There is no organization or website or book that can tell you who is who in the art world.  There is no regulatory body that says you have to be registered in some directory, or that you have to be accepted by some committee, or acknowledged by some Art critic come expert.  No one controls or decides what is art or what is not art.  Every gallery owner will tell you something different – at the end of the day they are only businesses trying to sell what they have.  Critics and valuers also tend to be owners, employees or consultants of large Galleries.  If they don't personally know or represent an artist they pretend to know nothing about that artist.  Art is without a doubt the most manipulated and unsubstantiated form of human endeavour.  You can easily compare art to music – who's to say that rock & roll is better than hip hop – or that Celine Dion sings better than Amy Winehouse – it's all only a matter of taste.

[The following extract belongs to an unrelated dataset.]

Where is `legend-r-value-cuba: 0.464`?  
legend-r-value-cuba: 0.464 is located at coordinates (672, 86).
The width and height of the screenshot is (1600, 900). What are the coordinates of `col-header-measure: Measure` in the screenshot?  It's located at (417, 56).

Only the very immature and insecure believe that what they like is Art
Most true collectors buy directly from the artist, and they buy what they like – not because it may become valuable.  If it starts to be valuable it will keep its value – at least – cheap stuff mostly stays cheap stuff.  Sculpture has proven over hundreds of years to be a good investment, as the intrinsic value of sculpture is high, especially if it is cast in genuine bronze.

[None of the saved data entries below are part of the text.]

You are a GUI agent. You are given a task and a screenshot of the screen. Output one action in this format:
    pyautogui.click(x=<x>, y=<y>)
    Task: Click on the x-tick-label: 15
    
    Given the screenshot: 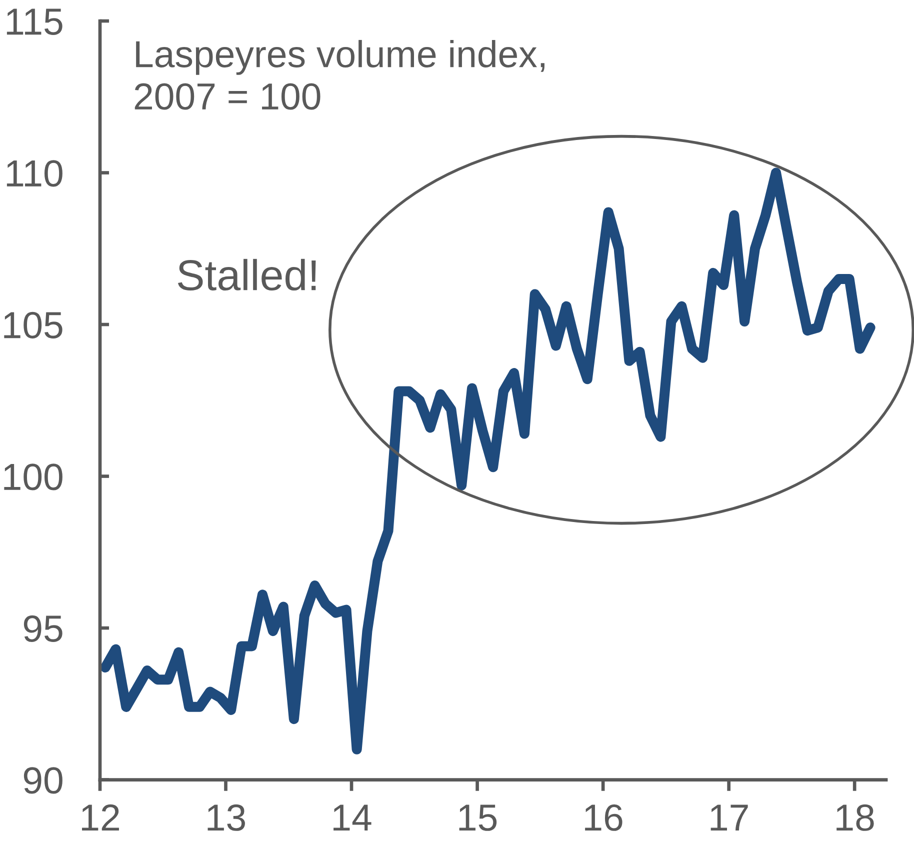 What is the action you would take?
    pyautogui.click(x=478, y=818)
    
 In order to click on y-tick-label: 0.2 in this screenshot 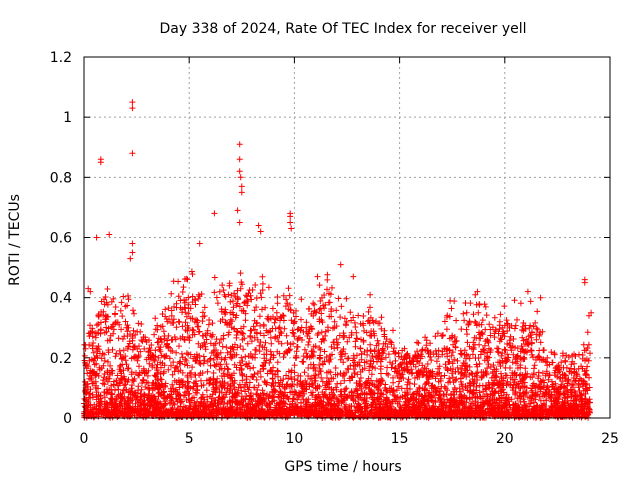, I will do `click(61, 359)`.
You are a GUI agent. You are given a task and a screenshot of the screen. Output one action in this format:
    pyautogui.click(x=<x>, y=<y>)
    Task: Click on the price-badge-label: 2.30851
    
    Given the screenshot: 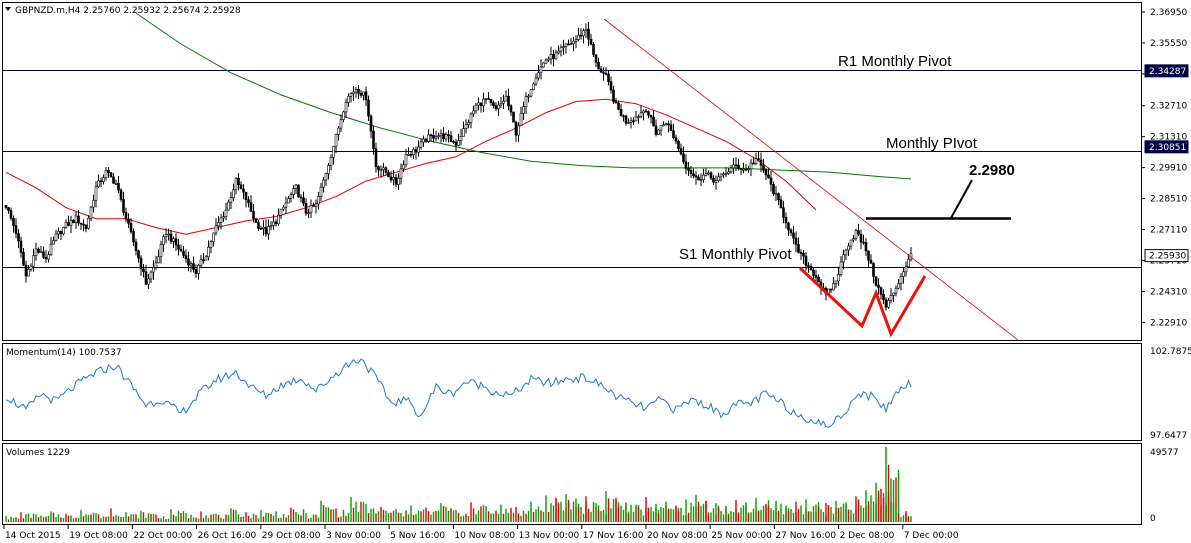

How do you commission a piece of Art

Find an artist whose work you like, if you cannot find him or her on the internet , try a gallery.  If you find a gallery that sells their work, and they cannot or won't give their contact details then be careful.  Most probably that artist has been "enslaved" by the trade.  All the top artists on earth represent themselves, if you find their work in a gallery the gallery owner has bought the piece or commisioned it.  They simply resell at a profit – that's as simple as it is.  Find an aritist who represents himself or has a healthy relationship with an agent and ask for something to be made more or less how you like it – just remember it is best not to tell the artist exactly to the finest detail what to do.  Allow them some creative control – that is how the best work is produced.  Pavarotti sings like Pavarotti, Joe Cocker sings like Joe Cocker – all is Art.

Gallery owners like to believe and try to explain to young people that they can "make" them.  No amount of so-called work, or input from a gallery can "make" an artist.  The work that is produced is the key factor.  The reason why so many artists find themselves "owned" by galleries and agents is because they sold out.
Even Vincent van Gogh painted for the money, and in fact he sold every piece he ever painted.  His brother was an art dealer – every week he would bring him money for food and rent, and bring him new canvas and paint – that is "selling" – but true to gallery owner / art dealer form Vincent was simply exploited.  If his brother hadn't seen the potential in his work he wouldn't have bought it all.  Quality will always come to the fore.  Trust your own instincts when you decide what you like – you have taste in music don't you?  Only the very insecure need to be told what is Art – or what wine is supposed to be "better" than another.